Start of Extract to read
Ramona Book Series
- Author: Beverly Cleary
- Illustrator: Tracy Dockray/Louis Darling/Alan Tiegreen
- Series: Ramona Quimby Series
- Genre: Realistic Fiction
- Publisher: HarperCollins

= Ramona (novel series) =

Novel series by Beverly Cleary

The Ramona books are a series of eight children's novels by Beverly Cleary that center on Ramona Quimby, her family and friends. The first book, Beezus and Ramona, appeared in 1955. The final book, Ramona's World, was published in 1999. Two books in the series were named Newbery Honor books, Ramona and Her Father and Ramona Quimby, Age 8. Ramona and Her Mother received the National Book Award. Sometimes known as the Beezus and Ramona series, as of 2012, the books were being marketed by HarperCollins as "The Complete Ramona Collection".

==Background==

The Ramona books grew out of Cleary's earlier Henry Huggins series and take place in the same neighborhood. In the Henry Huggins books Beezus was one of Henry's friends, and her younger sister Ramona was generally a pest to Henry, Beezus and the other children.

It occurred to Cleary (while writing Henry Huggins) that all of the characters she had created thus far had no brothers or sisters. "Someone should have a sibling," she wrote in My Own Two Feet, "so I tossed in a little sister to explain Beezus's nickname. When it came time to name the sister, I overheard a neighbor call out to another whose name was Ramona. I wrote in "Ramona," made several references to her, gave her one brief scene, and thought that was the end of her. Little did I dream, to use a trite expression from books of my childhood, that she would take over books of her own."
End of Extract to read
Start of Dataset extract
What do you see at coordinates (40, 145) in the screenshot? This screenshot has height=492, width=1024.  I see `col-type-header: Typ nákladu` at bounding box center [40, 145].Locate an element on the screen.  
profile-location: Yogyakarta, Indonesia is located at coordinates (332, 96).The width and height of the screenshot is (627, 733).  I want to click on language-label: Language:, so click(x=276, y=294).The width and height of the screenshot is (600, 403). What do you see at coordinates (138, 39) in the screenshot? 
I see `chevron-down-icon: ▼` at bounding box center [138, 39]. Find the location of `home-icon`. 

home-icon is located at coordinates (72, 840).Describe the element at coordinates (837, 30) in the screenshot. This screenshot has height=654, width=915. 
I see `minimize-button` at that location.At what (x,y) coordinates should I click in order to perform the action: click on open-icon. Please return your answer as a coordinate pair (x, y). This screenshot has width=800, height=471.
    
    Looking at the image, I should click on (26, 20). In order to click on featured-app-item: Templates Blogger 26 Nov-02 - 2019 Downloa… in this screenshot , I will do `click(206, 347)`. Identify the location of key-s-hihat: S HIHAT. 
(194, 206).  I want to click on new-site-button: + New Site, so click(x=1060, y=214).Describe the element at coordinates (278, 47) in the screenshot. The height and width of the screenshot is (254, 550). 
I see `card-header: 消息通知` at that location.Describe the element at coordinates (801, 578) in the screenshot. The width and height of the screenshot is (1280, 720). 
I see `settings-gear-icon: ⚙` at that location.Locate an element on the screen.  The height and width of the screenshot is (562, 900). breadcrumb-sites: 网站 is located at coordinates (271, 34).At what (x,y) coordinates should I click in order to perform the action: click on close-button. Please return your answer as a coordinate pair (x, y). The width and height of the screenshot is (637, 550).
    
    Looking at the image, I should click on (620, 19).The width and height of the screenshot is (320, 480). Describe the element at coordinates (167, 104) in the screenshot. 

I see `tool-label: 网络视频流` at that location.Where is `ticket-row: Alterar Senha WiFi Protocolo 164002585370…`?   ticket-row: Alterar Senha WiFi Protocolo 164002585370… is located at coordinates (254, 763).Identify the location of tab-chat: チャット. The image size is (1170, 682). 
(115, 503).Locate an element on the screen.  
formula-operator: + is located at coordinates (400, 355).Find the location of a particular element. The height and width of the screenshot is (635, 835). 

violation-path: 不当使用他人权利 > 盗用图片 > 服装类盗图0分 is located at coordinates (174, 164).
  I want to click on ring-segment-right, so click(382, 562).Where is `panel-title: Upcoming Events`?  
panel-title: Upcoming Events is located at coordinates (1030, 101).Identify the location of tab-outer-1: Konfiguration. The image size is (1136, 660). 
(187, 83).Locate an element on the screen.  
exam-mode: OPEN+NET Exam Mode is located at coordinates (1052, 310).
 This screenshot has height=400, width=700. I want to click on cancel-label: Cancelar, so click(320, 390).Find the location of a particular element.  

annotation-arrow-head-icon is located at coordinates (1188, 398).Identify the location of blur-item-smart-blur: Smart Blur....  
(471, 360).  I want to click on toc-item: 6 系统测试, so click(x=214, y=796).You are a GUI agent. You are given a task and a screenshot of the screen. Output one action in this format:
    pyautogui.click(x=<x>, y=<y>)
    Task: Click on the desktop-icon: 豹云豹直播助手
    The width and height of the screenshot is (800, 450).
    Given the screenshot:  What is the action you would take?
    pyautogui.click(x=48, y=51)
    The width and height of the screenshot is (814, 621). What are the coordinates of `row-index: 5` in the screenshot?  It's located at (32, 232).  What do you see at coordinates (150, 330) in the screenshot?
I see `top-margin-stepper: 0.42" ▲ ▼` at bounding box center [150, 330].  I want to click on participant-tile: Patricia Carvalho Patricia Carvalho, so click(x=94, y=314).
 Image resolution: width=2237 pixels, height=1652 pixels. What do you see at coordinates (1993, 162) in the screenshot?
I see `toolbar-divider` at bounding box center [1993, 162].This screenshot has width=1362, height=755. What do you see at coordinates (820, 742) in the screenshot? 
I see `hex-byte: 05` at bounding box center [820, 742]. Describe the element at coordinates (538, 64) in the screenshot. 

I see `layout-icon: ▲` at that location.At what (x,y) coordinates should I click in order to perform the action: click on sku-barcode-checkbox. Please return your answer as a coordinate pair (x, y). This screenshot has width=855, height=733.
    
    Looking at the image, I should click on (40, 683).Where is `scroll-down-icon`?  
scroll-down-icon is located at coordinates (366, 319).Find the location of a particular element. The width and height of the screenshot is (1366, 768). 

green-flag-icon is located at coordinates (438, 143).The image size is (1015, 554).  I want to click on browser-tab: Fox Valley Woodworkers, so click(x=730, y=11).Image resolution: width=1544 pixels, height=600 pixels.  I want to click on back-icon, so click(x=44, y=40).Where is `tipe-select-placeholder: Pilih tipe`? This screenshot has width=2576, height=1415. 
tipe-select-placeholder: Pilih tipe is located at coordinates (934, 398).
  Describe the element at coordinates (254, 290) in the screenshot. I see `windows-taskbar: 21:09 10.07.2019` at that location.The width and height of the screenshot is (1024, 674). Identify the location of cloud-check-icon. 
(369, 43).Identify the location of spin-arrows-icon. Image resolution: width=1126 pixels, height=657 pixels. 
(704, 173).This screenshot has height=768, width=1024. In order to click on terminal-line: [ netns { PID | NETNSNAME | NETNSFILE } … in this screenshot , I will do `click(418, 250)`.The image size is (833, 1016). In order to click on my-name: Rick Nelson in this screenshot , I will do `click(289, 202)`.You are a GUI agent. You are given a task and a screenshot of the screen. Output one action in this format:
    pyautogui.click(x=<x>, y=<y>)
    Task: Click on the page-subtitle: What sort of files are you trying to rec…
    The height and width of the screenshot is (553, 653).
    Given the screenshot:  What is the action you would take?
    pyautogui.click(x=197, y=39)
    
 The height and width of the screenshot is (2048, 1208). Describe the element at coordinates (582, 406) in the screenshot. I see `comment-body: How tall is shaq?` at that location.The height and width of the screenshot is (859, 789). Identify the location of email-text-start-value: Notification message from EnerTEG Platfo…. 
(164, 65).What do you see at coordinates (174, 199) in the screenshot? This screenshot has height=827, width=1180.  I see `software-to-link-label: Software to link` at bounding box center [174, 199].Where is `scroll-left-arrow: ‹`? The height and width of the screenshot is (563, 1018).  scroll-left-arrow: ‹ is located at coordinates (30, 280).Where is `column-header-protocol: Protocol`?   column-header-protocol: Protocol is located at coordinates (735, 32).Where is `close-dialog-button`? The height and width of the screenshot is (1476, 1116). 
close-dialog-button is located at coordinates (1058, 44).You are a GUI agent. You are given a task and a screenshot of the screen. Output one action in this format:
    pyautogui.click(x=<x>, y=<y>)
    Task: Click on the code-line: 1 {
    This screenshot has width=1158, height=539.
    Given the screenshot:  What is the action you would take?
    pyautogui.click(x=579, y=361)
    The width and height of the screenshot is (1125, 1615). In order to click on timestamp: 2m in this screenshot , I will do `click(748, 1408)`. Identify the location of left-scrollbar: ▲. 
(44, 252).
End of Dataset extract
### Tasks to carry out
(1) Could you sum up the passage on the Ramona books in two sentences?
(2) Could you rewrite the part of the passage on the Ramona books starting with "Novel series by" and going on through "the other children.", changing "pest" to "nuisance"?
The material is not needed here.

### Replies
(1) The Ramona books are a series of eight children's novels by Beverly Cleary about Ramona Quimby, her family and friends. They appeared from 1955 to 1999 and grew out of Cleary's Henry Huggins series, where Ramona was added as Beezus's little sister to explain Beezus's nickname.

(2)
Novel series by Beverly Cleary

The Ramona books are a series of eight children's novels by Beverly Cleary that center on Ramona Quimby, her family and friends. The first book, Beezus and Ramona, appeared in 1955. The final book, Ramona's World, was published in 1999. Two books in the series were named Newbery Honor books, Ramona and Her Father and Ramona Quimby, Age 8. Ramona and Her Mother received the National Book Award. Sometimes known as the Beezus and Ramona series, as of 2012, the books were being marketed by HarperCollins as "The Complete Ramona Collection".

==Background==

The Ramona books grew out of Cleary's earlier Henry Huggins series and take place in the same neighborhood. In the Henry Huggins books Beezus was one of Henry's friends, and her younger sister Ramona was generally a nuisance to Henry, Beezus and the other children.